A las cuatro ya será demasiado tarde para cancelar la exposición, pero ella no lo sabe y deja escapar un suspiro de alivio.

– Gracias, Vig.

Yo me encojo de hombros como si no fuera nada… que no lo es. Aunque quisiera hablar con Jane no podría hacerlo. Está en el salón de belleza y no saldrá hasta que esté exfoliada, depilada, masajeada, peinada y pintada como una puerta.

Christine sale del despacho y Sarah y yo nos asomamos a la ventana para ver a la policía intentando controlar a los piquetes. Así es como nos encuentra Delia.

– Cómo mola, ¿eh?

– Voy a bajar a la calle. ¿Venís conmigo? -pregunta Sarah.

Delia y yo declinamos la oferta.

– Parece que las cosas van según lo planeado.

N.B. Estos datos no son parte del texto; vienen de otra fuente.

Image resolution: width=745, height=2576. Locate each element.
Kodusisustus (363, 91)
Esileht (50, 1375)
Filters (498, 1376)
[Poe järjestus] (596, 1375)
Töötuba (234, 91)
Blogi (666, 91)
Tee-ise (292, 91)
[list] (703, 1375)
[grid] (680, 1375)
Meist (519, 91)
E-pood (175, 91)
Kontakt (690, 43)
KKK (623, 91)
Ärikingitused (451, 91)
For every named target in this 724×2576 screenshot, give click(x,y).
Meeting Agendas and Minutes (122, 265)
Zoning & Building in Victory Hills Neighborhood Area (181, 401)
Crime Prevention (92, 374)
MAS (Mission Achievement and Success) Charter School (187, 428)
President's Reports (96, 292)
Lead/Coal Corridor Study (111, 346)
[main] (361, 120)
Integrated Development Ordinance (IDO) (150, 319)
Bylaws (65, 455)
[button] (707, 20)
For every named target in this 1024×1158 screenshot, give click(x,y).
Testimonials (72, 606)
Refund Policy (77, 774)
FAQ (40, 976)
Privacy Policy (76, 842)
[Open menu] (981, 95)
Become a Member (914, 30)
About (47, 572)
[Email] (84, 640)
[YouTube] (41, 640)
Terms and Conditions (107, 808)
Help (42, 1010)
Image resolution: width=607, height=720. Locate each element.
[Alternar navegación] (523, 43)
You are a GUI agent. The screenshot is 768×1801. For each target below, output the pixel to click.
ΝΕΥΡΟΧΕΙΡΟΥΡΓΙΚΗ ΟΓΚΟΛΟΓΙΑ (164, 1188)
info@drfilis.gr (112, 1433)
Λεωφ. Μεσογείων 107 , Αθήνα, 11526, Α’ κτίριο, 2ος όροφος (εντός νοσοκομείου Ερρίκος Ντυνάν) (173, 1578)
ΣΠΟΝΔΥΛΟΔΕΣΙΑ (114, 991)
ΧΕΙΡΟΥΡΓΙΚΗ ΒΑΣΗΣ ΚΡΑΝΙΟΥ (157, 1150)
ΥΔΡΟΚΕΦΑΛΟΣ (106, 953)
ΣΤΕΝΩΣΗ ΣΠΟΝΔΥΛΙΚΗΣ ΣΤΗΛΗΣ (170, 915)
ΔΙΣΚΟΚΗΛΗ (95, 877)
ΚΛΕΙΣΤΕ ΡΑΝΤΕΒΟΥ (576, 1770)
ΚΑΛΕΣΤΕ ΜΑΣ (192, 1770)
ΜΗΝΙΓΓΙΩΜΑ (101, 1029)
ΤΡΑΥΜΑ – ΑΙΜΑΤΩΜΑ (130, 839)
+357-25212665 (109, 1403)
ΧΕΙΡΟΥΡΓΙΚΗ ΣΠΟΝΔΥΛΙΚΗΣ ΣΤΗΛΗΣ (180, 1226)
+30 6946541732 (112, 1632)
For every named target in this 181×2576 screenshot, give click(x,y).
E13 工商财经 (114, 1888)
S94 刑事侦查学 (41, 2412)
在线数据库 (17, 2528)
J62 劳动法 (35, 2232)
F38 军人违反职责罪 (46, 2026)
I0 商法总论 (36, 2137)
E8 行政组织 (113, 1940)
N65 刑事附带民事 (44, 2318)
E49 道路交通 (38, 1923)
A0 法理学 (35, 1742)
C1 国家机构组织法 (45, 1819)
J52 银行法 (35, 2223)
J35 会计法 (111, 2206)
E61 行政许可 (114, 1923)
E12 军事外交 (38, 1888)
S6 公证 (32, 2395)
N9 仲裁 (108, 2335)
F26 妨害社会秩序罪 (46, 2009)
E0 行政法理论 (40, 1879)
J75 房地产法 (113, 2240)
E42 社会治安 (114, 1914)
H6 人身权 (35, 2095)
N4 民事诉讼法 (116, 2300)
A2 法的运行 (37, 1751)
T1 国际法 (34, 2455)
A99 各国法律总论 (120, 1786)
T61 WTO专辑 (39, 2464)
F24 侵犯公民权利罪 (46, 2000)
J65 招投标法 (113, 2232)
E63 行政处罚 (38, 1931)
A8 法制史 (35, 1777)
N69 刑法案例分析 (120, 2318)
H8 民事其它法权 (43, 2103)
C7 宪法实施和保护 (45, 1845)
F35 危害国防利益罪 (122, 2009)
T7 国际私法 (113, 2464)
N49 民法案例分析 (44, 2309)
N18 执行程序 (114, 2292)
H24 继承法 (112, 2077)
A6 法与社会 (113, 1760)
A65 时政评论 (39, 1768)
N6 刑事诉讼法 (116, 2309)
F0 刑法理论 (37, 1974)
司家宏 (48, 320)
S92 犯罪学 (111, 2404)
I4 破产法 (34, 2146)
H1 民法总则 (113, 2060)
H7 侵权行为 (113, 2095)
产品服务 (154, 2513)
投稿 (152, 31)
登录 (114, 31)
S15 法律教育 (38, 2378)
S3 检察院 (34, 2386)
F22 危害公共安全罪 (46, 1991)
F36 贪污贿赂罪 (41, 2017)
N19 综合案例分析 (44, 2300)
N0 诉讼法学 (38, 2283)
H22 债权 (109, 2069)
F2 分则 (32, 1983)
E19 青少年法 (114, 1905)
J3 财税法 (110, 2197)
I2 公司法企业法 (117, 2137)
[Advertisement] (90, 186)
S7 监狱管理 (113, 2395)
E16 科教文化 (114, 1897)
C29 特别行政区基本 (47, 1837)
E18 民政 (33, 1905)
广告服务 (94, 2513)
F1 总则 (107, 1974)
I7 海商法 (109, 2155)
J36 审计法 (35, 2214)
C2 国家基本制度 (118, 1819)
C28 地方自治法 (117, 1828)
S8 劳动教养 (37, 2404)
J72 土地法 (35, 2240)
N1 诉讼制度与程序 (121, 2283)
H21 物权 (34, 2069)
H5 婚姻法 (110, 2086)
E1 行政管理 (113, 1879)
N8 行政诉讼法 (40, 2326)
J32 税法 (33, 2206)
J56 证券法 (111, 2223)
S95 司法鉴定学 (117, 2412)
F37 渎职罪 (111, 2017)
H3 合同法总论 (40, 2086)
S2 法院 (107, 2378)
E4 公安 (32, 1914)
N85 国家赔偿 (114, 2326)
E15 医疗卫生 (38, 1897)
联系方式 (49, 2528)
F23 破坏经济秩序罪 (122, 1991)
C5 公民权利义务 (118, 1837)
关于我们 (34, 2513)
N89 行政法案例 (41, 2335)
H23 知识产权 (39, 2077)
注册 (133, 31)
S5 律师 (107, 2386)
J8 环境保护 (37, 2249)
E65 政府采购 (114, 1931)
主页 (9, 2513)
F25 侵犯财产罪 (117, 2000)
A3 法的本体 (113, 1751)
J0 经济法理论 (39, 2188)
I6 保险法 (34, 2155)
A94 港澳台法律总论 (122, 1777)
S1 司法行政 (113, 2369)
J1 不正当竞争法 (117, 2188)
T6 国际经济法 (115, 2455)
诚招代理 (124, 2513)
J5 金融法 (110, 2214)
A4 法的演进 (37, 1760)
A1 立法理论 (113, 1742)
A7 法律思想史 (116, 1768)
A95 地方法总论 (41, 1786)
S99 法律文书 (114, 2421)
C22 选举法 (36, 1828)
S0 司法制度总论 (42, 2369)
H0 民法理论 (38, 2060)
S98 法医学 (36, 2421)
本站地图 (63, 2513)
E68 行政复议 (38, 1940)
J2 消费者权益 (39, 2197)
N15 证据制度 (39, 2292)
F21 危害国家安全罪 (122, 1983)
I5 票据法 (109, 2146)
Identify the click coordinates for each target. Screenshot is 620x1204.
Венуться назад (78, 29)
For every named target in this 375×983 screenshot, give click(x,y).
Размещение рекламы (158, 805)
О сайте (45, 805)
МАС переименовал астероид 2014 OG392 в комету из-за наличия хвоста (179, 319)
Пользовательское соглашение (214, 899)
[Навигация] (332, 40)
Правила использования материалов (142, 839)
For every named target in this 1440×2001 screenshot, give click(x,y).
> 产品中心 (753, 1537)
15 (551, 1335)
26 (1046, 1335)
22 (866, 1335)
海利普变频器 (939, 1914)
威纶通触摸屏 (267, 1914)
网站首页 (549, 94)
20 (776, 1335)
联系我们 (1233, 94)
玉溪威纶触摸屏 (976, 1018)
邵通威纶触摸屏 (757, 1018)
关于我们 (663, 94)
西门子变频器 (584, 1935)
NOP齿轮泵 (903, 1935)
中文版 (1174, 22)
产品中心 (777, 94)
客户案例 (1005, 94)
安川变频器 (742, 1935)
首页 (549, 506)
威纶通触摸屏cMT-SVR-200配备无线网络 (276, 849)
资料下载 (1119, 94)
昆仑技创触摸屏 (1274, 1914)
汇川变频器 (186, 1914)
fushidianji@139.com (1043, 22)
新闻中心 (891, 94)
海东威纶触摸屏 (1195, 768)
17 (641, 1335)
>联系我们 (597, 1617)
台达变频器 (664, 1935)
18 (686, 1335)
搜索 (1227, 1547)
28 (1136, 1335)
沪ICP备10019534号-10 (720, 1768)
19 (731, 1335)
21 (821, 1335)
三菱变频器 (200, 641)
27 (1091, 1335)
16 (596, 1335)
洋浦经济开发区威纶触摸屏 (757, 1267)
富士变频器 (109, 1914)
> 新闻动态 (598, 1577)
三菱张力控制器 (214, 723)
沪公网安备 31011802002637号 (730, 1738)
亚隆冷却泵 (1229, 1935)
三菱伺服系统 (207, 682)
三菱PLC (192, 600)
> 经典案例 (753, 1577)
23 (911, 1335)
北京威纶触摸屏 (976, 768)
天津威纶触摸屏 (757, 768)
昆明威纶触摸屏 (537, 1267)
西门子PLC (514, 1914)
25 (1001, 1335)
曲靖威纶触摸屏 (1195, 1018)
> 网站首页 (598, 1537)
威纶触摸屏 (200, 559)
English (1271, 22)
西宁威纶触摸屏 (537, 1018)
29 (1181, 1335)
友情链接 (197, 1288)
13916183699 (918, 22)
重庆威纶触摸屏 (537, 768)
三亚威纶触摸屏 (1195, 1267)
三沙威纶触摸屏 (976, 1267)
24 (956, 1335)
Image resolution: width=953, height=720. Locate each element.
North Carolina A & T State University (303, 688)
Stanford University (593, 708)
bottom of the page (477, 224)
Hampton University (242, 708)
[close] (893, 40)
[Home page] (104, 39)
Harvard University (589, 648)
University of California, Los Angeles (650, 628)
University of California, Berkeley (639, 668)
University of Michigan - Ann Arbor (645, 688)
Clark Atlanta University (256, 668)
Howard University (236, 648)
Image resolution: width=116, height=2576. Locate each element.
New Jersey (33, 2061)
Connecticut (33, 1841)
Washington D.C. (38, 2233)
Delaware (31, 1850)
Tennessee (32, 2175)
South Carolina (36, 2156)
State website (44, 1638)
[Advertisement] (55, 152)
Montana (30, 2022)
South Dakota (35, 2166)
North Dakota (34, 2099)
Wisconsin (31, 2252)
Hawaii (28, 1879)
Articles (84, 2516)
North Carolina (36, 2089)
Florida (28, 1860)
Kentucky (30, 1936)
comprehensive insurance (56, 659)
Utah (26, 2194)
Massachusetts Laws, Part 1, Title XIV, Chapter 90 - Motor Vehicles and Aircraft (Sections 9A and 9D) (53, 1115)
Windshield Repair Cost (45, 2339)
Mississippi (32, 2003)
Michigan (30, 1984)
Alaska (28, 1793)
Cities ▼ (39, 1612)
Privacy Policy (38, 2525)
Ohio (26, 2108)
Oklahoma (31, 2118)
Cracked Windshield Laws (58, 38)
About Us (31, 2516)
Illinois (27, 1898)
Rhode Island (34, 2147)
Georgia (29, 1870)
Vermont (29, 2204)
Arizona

Ella asiente con la cabeza.

– Sí, pero hay una cosita…

A pesar de mi ateísmo, durante una décima de segundo temo que vaya a decirme que hay una plaga de langosta en la Sexta Avenida.

– ¿Una cosita?

– ¿Te acuerdas de Australia?

– ¿Cómo?

– Ya sabes, el continente al que Jane deportó a Marguerite.

– Sí, claro.

– Bueno, pues parece que fue un contragolpe -dice Delia, mostrándome un cuaderno.

– ¿Qué es esto? -pregunto. Hay muchas notas, pero la letra es ilegible.

– Ah, es que lo apunté en taquigrafía. Acabo de hablar con mi contacto en Parvenu, Lucy Binders. Una chica muy simpática. Ahora trabaja en seguros.

– ¿Y qué te ha dicho?

– Que Marguerite es una manipuladora y una cerda y que cuando la hicieron editora, puesto que consiguió acostándose con el redactor jefe, le hizo la vida imposible a todo el mundo, especialmente a Jane. Le daba los peores artículos, los cambiaba a su antojo y la hacía quedar como una inepta delante de todos los compañeros. Cinco meses después, Jane fue despedida.

– ¿Que dices?

– Lo que estás oyendo -dice Delia, tomando el cuaderno-. He intentando hablar con varios editores del Vogue australiano, pero nadie dice nada. Es la ley del silencio. La carrera de Marguerite allí fue meteórica. Pasó de editora a directora en doce meses. Lo único bueno del asunto es que no parece importarle la edad de sus subalternos -añade, dándome las edades de algunos editores del Vogue australiano que estuvieron bajo sus órdenes.

El instinto me dice que intente detener la exposición, pero ya no puedo hacerlo. Los grupos religiosos están protestando frente al edificio de Fashionista y nada los hará volver a casa.

– Muy bien. Sigue recopilando información. Quizá encontremos algo sobre ella que podamos usar en el futuro… si se convierte en un problema.

Pero esto es horrible. No sabía que hacer complots iba a convertirse en una forma de vida.

– Eso es exactamente lo que que yo estaba pensando -sonríe Delia, satisfecha-. No hay que dejar un cabo suelto.

Cree que empiezo a inclinarme hacia el lado oscuro. Quiere pensar que, de un momento a otro, yo también haré expedientes sobre todos mis compañeros de trabajo.

No sé lo que significa eso pero, sinceramente, espero que esté equivocada.